Work instructions :: Drop the pictures and repeat exactly from the "You are a GUI" line down to the last line of the entries below.

━━━━━ Data provided

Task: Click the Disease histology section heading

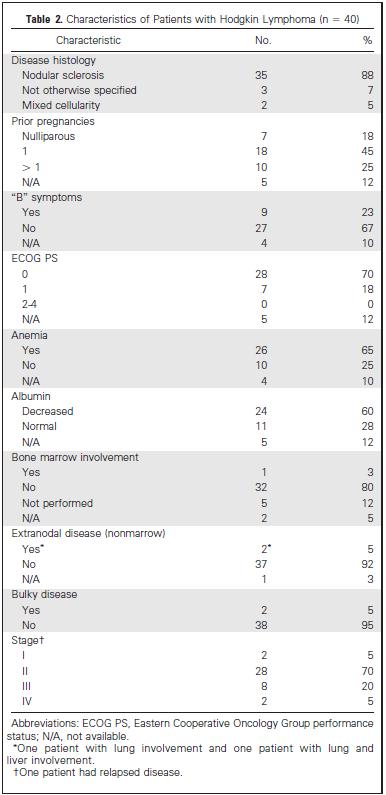Action: pos(53,60)
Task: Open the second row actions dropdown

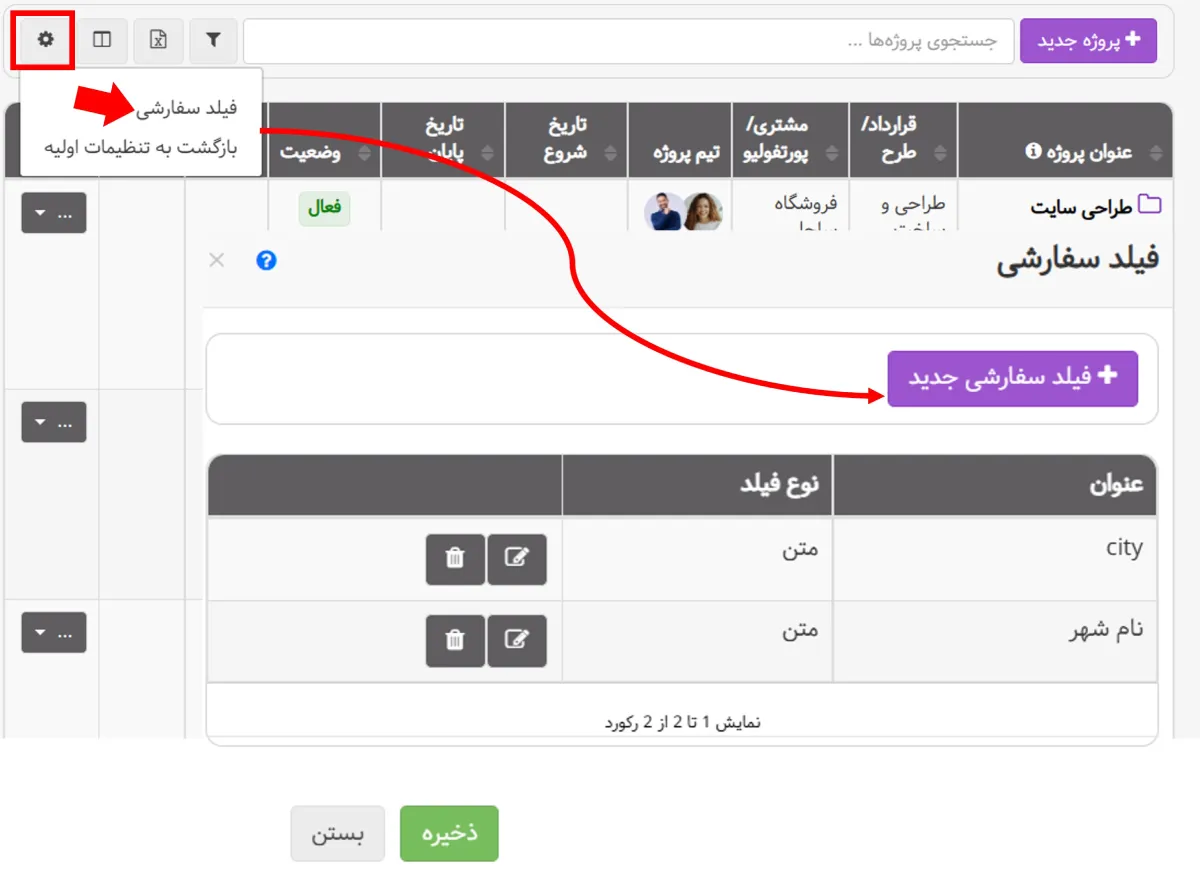Action: coord(54,422)
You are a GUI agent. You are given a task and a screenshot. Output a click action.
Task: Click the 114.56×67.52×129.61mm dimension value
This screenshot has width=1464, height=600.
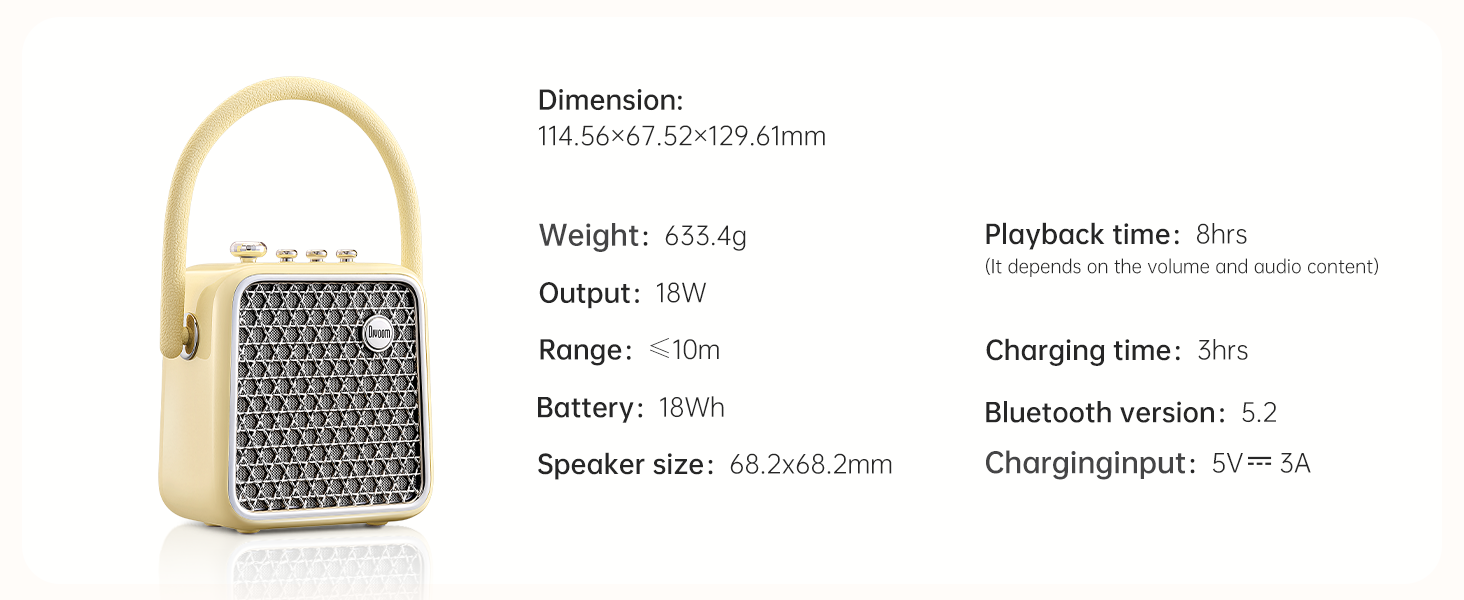pyautogui.click(x=682, y=136)
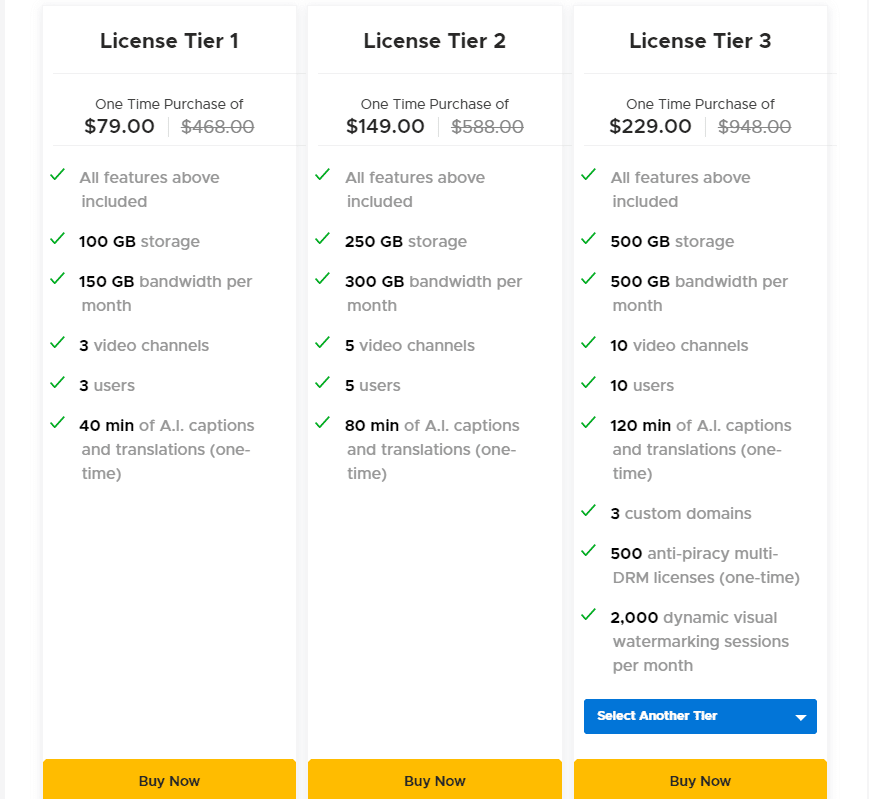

━━━━━━━━━━

Your solution ::
You are a GUI agent. You are given a task and a screenshot. Output a click action.
Task: Click the 114.56×67.52×129.61mm dimension value
This screenshot has width=1464, height=600.
pyautogui.click(x=682, y=136)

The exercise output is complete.